Here’s how my writing days used to go: Read email. Read blogs. Be racked with guilt and read the first paragraph of what I’d written the day before. Reel back in horror. Decide that I need to research exploding magnets. Research exploding magnets. Read two paragraphs of what I’d written the day before. Take out the recycling. Realise that I need to go and buy more toilet paper. Read a wee bit more of yesterday’s horror. Bite my fingernails. Realise that the latest issue of Runaways or Nana or Scott Pilgrim or whatever else has caught my fancy is out. Go buy it. Possibly read it.

Eventually be so racked with guilt that I finish the read through and start writing. The writing goes slowly and horribly: I put words together that have either been together way too often or have never been together for extremely good reasons. If it’s a good morning I will eventually hit my stride and keep writing till I get to the end of the new scene or chapter or sequence of events.

Because I am very very very thick I only recently figured out what my problem is. No, not laziness. Well, not just laziness. It’s the writing till I get to the end of a scene or chapter or sequence of events that’s the problem. It means that every morning I am facing a (sort of) blank page and must figure out how what happens next happens before I can start stringing wrong words together.

Recently my writing day was interrupted as I hit my stride. (Damn the lure of restaurants with their yummy food.) I stopped writing in the middle of a scene. Next morning when I started again I was instantly back in my novel and writing full steam ahead because I knew exactly how to finish the scene. Now, obviously it wasn’t the first time I’ve done that, but it was the first time I decided not to stop writing until I was in the middle of another scene.

That’s right, I deliberately stopped in the middle of stuff.

And then the next morning—you guessed it—writing continued to be easier and less procrastinatory than usual because of not having to begin the day by having to figure stuff out and generate momentum.

This is a minature version of what Samuel R. Delany does when he finishes a novel and immediately starts the next one.
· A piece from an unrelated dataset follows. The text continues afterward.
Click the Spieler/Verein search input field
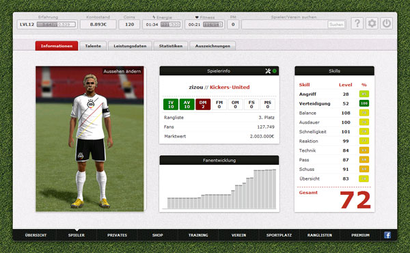The image size is (410, 253). click(x=284, y=25)
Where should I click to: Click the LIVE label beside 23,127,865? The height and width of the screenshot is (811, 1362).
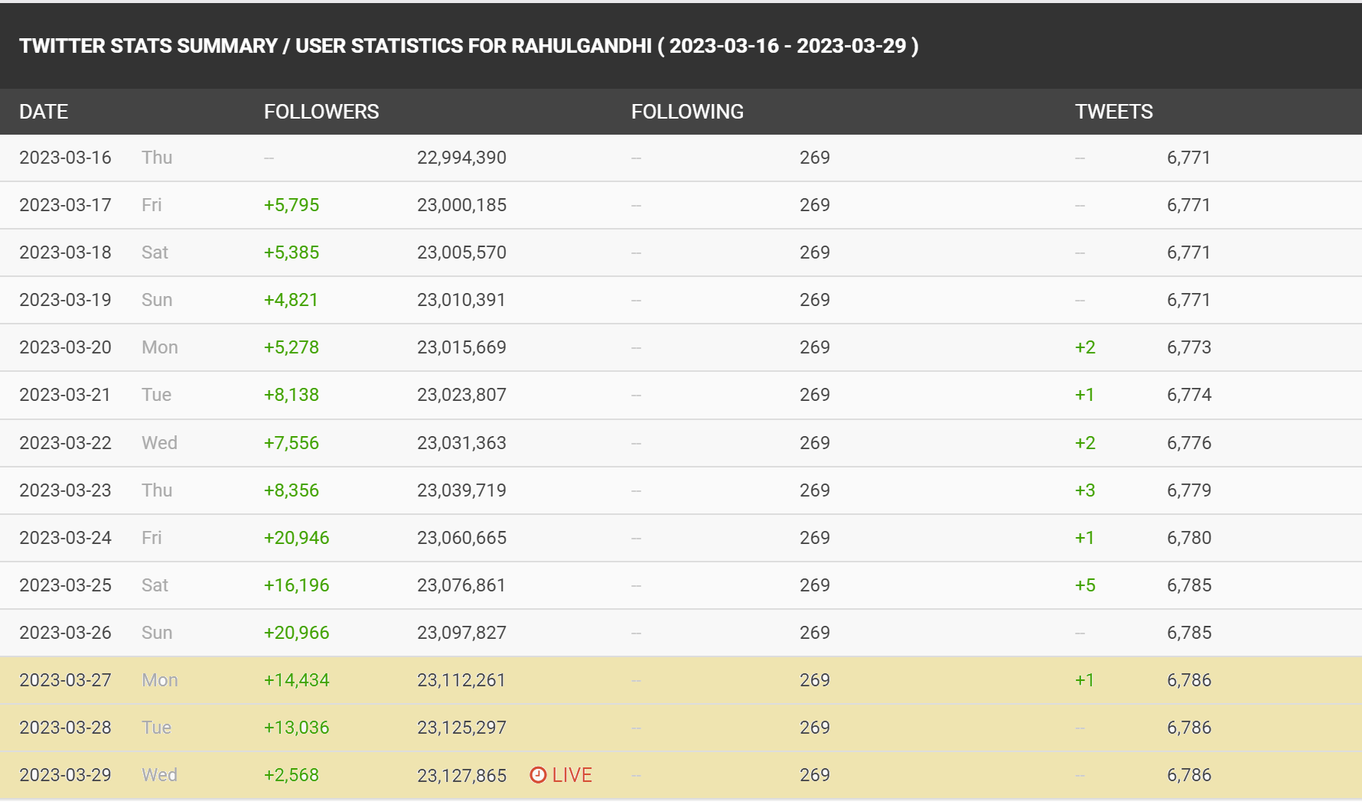point(572,775)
I always thought he was a bit mad on account of when I finish a novel all I want to do is drink champagne (or fine Aussie sparkling) and dance in the streets. But doing it at a scene-by-scene level is a fab way to write.

I think part of why I have always doggedly stopped my writing day at the conclusion of chapter or scene or event sequence is because I was afraid that I would have forgotten where I was going next morning. It’s a justified fear as I have a crap memory. I am forever having genius ideas in the middle of the night, which if I don’t write down or wake up Scott and tell him about them, I completely forget. I guess I was afraid I’d forget where the scene was supposed to go.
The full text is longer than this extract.